Sovrano votato a Marte, seppe sfruttare la dimensione psicologica della guerra: raccontano le tradizioni che il suo esercito, per intimorire i villaggi circostanti, si muoveva di notte travestito con pelli e pellame, i volti truccati e deformati, i corpi abbrutiti come figure mostruose. Avanzavano a passo di danza, scandito da urla, grida e versi inarticolati. Era un teatro della paura, un rito di guerra che trasformava l’orrore in spettacolo. Romolo mise in scena la sua prima regia sonora: conquistare non solo con la forza, ma insinuando terrore, suggestionando, imponendo al nemico l’illusione di un’orda sovrumana.

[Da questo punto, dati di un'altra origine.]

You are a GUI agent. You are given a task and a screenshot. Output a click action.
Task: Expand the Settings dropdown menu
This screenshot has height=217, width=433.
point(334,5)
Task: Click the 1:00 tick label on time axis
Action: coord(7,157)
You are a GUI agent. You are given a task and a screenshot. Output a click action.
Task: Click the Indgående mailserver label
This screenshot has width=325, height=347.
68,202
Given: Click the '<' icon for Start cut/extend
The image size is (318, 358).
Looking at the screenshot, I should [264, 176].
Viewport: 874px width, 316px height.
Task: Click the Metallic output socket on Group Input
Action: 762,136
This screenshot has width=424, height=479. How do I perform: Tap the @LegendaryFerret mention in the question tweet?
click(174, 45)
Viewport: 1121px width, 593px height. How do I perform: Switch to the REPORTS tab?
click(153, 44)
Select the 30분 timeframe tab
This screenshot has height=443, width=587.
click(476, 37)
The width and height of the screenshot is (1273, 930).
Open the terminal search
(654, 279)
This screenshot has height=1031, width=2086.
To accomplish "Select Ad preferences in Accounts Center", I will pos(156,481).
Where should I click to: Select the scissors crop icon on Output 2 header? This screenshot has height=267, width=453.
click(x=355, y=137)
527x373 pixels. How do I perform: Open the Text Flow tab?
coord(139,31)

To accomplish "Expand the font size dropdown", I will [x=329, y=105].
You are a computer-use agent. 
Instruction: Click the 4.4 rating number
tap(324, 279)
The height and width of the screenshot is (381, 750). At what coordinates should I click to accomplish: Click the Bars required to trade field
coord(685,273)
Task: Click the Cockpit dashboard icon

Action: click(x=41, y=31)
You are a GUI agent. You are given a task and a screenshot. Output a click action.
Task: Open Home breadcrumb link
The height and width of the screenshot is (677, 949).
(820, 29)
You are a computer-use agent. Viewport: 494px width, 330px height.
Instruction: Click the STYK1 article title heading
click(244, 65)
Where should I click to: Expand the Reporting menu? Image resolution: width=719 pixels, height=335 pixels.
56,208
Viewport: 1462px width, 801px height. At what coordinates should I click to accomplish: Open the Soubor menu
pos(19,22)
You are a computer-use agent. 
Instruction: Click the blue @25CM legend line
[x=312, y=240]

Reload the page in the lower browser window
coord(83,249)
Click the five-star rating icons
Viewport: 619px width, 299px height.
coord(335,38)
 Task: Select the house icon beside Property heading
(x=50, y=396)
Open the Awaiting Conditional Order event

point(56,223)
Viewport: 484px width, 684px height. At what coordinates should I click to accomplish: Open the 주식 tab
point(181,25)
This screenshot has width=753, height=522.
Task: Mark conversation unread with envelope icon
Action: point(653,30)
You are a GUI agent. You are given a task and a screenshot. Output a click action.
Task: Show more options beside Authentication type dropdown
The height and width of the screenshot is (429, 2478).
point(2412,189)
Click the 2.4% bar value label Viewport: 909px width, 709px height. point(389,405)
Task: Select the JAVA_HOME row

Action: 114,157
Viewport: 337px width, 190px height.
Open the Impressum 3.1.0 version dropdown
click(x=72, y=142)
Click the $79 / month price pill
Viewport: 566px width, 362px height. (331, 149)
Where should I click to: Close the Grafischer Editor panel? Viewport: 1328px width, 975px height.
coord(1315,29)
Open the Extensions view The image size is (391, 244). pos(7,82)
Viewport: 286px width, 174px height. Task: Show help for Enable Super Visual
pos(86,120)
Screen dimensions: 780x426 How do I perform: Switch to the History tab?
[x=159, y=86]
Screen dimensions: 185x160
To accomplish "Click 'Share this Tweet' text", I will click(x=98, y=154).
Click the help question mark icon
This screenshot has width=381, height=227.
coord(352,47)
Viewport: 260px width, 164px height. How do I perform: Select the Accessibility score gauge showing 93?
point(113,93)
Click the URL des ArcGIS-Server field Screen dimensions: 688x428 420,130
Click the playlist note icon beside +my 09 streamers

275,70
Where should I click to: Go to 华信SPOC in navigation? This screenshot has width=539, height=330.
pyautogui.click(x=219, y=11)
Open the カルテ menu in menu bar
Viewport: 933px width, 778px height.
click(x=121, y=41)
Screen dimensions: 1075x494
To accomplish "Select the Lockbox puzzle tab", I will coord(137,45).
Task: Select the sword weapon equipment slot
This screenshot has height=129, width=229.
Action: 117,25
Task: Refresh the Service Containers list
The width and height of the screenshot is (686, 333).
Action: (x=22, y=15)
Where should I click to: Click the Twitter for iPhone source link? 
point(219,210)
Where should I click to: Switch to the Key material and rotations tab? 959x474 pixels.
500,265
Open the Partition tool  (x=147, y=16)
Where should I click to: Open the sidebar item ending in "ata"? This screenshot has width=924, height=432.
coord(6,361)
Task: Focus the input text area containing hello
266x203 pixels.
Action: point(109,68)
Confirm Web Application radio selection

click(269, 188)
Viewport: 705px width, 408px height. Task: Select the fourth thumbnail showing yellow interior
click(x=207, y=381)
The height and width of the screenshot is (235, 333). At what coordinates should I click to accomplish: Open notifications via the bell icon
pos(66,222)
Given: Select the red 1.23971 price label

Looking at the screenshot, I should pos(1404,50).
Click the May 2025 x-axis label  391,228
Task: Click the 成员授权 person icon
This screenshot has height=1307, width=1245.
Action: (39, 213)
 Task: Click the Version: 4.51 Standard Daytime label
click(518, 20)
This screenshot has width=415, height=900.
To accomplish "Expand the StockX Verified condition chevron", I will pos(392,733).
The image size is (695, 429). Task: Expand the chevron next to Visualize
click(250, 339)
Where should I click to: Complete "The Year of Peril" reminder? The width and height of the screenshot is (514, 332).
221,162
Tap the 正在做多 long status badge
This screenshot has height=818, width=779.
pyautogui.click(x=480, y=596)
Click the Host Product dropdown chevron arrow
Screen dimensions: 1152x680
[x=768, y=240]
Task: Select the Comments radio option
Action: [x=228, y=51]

Dunque c’era un luogo che più di tutti somigliava a un palcoscenico: il Palatino. Non soltanto la collina delle capanne di Romolo, ma una scenografia naturale, pronta a ospitare riti, miti e leggende. Qui s’intrecciavano cielo e terra, superstizione e politica: per i Romani, rendere visibile il mito era il modo migliore per renderlo credibile.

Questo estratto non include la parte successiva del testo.